Hesse uses commas as a way to guide the reader’s thoughts in a circular path. After Kamala died, Siddhartha “stood there for a long time, thinking, seeing pictures, seeing the story of his life”(126). Hesse uses commas as a way to direct the reader’s thoughts back to the earlier sections of the book.  He plays with how commas pause the text, to give the reader time to think about previous events and also what may happen in the future. He takes this to an extreme by constantly and consistently using commas. This is especially prevalent in this quote because Siddhartha is looking back at the path he has taken so far. Hesse sets up the reader to be in the same position as Siddhartha allowing the reader to look back on his path creating a cycle of thoughts. At the very beginning of the book, Siddhartha had thought “But where were the Brahmins, the priests, the wise men…”(7) His use of commas allows him to switch the idea he is trying to convey. The commas help keep the reader grounded and allow an easier understanding of what is going on. Hesse switches the wording of the description to give the reader a more in-depth view of who and what the Brahmins are. His use of commas gives the reader time to contemplate what is going on, each new description adds another level of depth, sharpening the description. This style of placing commas allows the reader to think about what the author is trying to say more sincerely. Hesse’s description of the Brahmins makes cycles prominent within the text. From “the Brahmins, the priests, the wise men,” the description of the Brahmins follow a circular path. Hesse shows that in his writing there are cycles that he follows to convey the message that one can learn and grow from cycles.
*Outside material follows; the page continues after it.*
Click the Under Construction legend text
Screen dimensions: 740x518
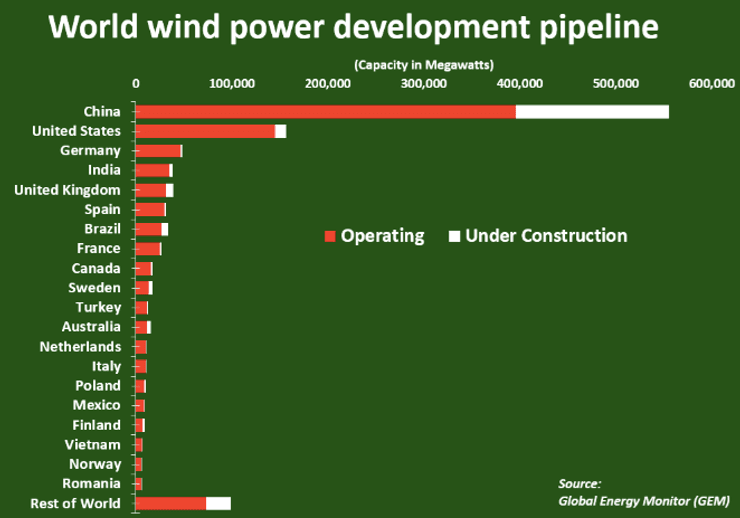[x=546, y=236]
Hesse’s frequent use of foreshadowing perpetuates the theme of cycles being everywhere in life and also within this text. Before Siddhartha meets the Buddha, he “had heard that this alleged Buddha had formerly been an ascetic and had lived in the woods, had then turned to high living and the pleasures of the world, and he held no brief for this Gotama”(21). Hesse interlocks Siddhartha’s path with Gotama’s. Gotama dies of old age once Siddhartha has reached the end of his spiral. Gotama is used to show what Siddhartha will be like once he finally becomes enlightened. Gotama is described as “a holy man to his fingertips”(28). Govinda, after meeting with Siddhartha, had thought, “This is a holy man!”(148). Hesse portrays Gotama as another version of  Siddhartha. Siddhartha is only able to understand his cycle after he experiences it firsthand. Hesse foreshadows a path using Gotama to show the result of the book and the conclusion of a cycle. Another example of foreshadowing later is in the book. Shortly after Siddhartha’s son runs away, he realizes his son is following the same path he did. He “had compelled his father to let him go and join the ascetics, how he had taken leave of him, how he had gone and never returned”(132). The meeting with his son is Hesse’s way of having Siddhartha meet and see his past self. His “face resembled that of another person…It resembled the face of his father, the Brahmin”(131). Hesse overlaps Siddhartha with his father in a literal sense. Their faces looking similar is a means to show how Siddhartha’s son repeated Siddhartha’s actions. Siddhartha leaves his father as a way to get what he wants and his son ends up doing the same thing to him. He is only able to realize that he caused this cycle once his son leaves him. Hesse foreshadows Siddhartha’s son leaving by having Siddhartha leave his father. Siddhartha’s son is a copy of Siddhartha when he was living a life of luxury. Hesse uses foreshadowing to show that the plot of the book is one big cycle, the end is shown at the beginning and we are taken back by Hesse. He also uses it to introduce the start of cycles throughout the later parts of the book, such as the river, representing the water cycle, or the potter’s wheel, representing Siddhartha’s path. These cycles teach us that to move forward we need to look back on our past mistakes.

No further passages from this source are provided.